The Cybersecurity and Infrastructure Security Agency (CISA), along with the FBI and international partners, released a cybersecurity advisory (CSA) today to warn about the ongoing exploitation of multiple vulnerabilities within the Ivanti Connect Secure and Ivanti Policy Secure gateways.
CISA first warned Federal agencies of the Ivanti vulnerabilities in January, and the agency then mandated agencies disconnect all instances of Ivanti Connect Secure and Ivanti Policy Secure VPN products on their networks by Feb. 2.
Today’s advisory comes after the agencies and industry partners have observed “persistent targeting of these vulnerabilities by a variety of cyber threat actors.” CISA explained that threat actors can use the vulnerabilities to bypass authentication and “execute arbitrary commands with elevated privileges.”
“Since initial disclosure of these vulnerabilities, CISA and our partners have urgently worked to provide actionable guidance and assist impacted victims. This includes an emergency directive to remove and rebuild vulnerable Ivanti devices to reduce risk to federal systems upon which Americans depend,” said CISA Executive Assistant Director Eric Goldstein.
“Today’s joint advisory provides further details based upon industry partnerships, incident response findings, and evaluations of the relevant products. Every organization using these products are strongly encouraged to adopt the actions outlined in this advisory,” Goldstein added.
Specifically, the advisory warns all organizations using these devices to “assume a sophisticated threat actor could achieve persistence and may lay dormant for a period of time before conducting malicious activity.”
The agencies and industry partners have discovered that cyber threat actors can deceive Ivanti’s internal and external Integrity Checker Tool (ICT), meaning that it is unable to detect a compromise.
The CSA warns that organizations should also be cautious when considering a virtual private network (VPN), including whether or not to continue operating Ivanti devices.

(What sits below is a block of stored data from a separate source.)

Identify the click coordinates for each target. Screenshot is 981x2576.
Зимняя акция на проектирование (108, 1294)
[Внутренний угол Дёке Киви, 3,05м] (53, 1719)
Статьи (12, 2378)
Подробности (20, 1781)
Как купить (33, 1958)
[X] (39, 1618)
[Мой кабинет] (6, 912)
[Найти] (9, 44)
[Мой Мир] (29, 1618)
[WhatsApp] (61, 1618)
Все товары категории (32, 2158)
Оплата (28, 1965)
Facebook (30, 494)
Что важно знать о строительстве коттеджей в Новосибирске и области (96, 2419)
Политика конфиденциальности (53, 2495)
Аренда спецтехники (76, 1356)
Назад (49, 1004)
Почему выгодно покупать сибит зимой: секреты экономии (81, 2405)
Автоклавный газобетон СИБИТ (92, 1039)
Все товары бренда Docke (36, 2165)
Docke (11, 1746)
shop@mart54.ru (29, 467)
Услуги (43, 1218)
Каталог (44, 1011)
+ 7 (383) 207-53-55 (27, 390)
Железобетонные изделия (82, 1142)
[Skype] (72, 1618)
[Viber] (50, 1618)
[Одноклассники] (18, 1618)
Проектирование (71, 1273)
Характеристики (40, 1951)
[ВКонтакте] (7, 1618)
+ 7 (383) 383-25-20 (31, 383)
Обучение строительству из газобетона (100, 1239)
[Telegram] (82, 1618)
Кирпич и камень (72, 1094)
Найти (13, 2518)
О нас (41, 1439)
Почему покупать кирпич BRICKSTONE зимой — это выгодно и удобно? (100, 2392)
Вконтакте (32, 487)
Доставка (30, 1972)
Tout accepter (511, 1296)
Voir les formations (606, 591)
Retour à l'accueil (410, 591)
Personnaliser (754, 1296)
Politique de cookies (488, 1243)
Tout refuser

“The FBI and our partners are releasing this cybersecurity advisory so that organizations are able to protect themselves from malicious actors exploiting their networks,” said Assistant Director Bryan Vorndran of the FBI’s Cyber Division. “Private and public sector entities should follow the guidance included in this advisory to ensure these critical vulnerabilities are mitigated.”
CISA and its partners are urging organizations to incorporate secure-by-design and -default principles and tactics into their software development practices to limit the impact of exploitation.
They also recommend organizations avoid VPN solutions that use proprietary protocols or non-standard features; limit outbound internet connections from SSL VPN appliances; keep all operating systems, software, and firmware up to date; and limit SSL VPN connections to unprivileged accounts.
CISA and the FBI issued today’s advisory alongside the Multi-State Information Sharing & Analysis Center (MS-ISAC), Australian Signals Directorate’s Australian Cyber Security Center (ASD’s ACSC), United Kingdom’s National Cyber Security Centre (NCSC), Canadian Centre for Cyber Security (Cyber Centre) – a part of the Communications Security Establishment, and New Zealand’s National Cyber Security Centre (NCSC-NZ) and Computer Emergency Response Team (CERT-NZ).
“We welcome findings from our security and government partners that enable our customers to protect themselves in the face of this evolving and highly sophisticated threat,” a spokesperson from Ivanti told MeriTalk. “To be clear, [the] 29 February advisory does not contain information on a new vulnerability, and Ivanti and our partners are not aware of any instances of successful threat actor persistence following implementation of the security updates and factory resets recommended by Ivanti.”